[PROBLEM STATEMENT]
Line by line, transcribe the records exactly.

Stored records:
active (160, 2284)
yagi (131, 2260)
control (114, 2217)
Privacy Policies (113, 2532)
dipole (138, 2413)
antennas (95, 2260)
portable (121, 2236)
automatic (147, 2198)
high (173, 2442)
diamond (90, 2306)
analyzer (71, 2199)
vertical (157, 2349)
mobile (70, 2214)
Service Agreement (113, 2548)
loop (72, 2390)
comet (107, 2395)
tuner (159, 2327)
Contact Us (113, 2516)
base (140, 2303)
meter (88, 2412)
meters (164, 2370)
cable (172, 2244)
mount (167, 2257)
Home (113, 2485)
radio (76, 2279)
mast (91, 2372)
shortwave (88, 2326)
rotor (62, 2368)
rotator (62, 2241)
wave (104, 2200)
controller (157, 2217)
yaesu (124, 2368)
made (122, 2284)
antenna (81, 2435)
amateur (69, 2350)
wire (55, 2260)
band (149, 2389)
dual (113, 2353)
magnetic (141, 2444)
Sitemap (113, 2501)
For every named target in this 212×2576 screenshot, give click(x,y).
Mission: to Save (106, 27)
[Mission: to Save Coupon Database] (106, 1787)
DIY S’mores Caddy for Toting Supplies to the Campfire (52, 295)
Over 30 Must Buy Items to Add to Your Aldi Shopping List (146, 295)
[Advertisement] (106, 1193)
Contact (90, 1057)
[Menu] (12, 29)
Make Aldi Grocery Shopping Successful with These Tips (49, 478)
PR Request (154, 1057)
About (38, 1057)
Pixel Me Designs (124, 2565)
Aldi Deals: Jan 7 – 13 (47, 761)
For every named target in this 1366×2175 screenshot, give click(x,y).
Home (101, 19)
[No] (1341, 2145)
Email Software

[SOLUTION FOR THIS EXERCISE]
active (160, 2284)
yagi (131, 2260)
control (114, 2217)
Privacy Policies (113, 2532)
dipole (138, 2413)
antennas (95, 2260)
portable (121, 2236)
automatic (147, 2198)
high (173, 2442)
diamond (90, 2306)
analyzer (71, 2199)
vertical (157, 2349)
mobile (70, 2214)
Service Agreement (113, 2548)
loop (72, 2390)
comet (107, 2395)
tuner (159, 2327)
Contact Us (113, 2516)
base (140, 2303)
meter (88, 2412)
meters (164, 2370)
cable (172, 2244)
mount (167, 2257)
Home (113, 2485)
radio (76, 2279)
mast (91, 2372)
shortwave (88, 2326)
rotor (62, 2368)
rotator (62, 2241)
wave (104, 2200)
controller (157, 2217)
yaesu (124, 2368)
made (122, 2284)
antenna (81, 2435)
amateur (69, 2350)
wire (55, 2260)
band (149, 2389)
dual (113, 2353)
magnetic (141, 2444)
Sitemap (113, 2501)
For every named target in this 212×2576 screenshot, give click(x,y).
Mission: to Save (106, 27)
[Mission: to Save Coupon Database] (106, 1787)
DIY S’mores Caddy for Toting Supplies to the Campfire (52, 295)
Over 30 Must Buy Items to Add to Your Aldi Shopping List (146, 295)
[Advertisement] (106, 1193)
Contact (90, 1057)
[Menu] (12, 29)
Make Aldi Grocery Shopping Successful with These Tips (49, 478)
PR Request (154, 1057)
About (38, 1057)
Pixel Me Designs (124, 2565)
Aldi Deals: Jan 7 – 13 (47, 761)
For every named target in this 1366×2175 screenshot, give click(x,y).
Home (101, 19)
[No] (1341, 2145)
Email Software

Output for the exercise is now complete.